_WHAT TO PRODUCE_.
Please answer from the Umbro licensing passage: which company received the license for off-field wear?

_SOURCE_.
Umbro has breached an exclusive licensing agreement with a US based sportswear company for the sale of its soccer-based clothing in the US by allowing another company to market goods subject to the exclusive licence.

Umbro International, a UK-based sportswear manufacturer, granted two licences to manufacture and distribute clothing in the United States under its trade marks which featured the Umbro and double diamond logos:

  • one in respect of “on-field” wear to a major retail company called Dick's Sporting Goods (Dicks); and
  • the other in respect of “off-field” wear to Hudson Bay, a small US sportswear company (granted in 2007).

On-field wear consists of clothes used “on the field of play”, while off-field wear consists of clothes worn elsewhere, for example by fans at a game, at home or on the street. Umbro reserved the right to sell "teamwear", the actual football kit supplied to competitive teams, to itself.

_COLLECTED DATA_.

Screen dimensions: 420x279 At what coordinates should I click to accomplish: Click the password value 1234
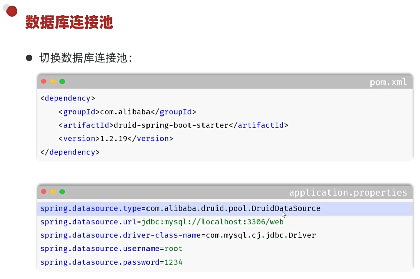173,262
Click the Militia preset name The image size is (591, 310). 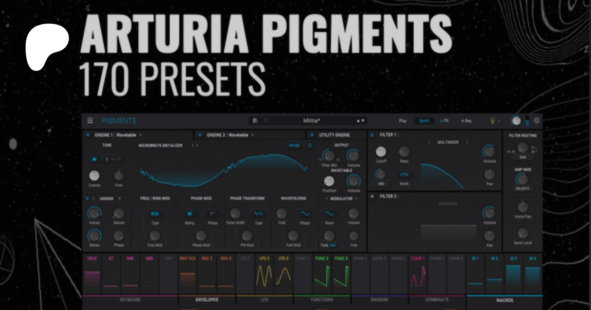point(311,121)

_COMPLETED EXERCISE_.
Hudson Bay, a small US sportswear company.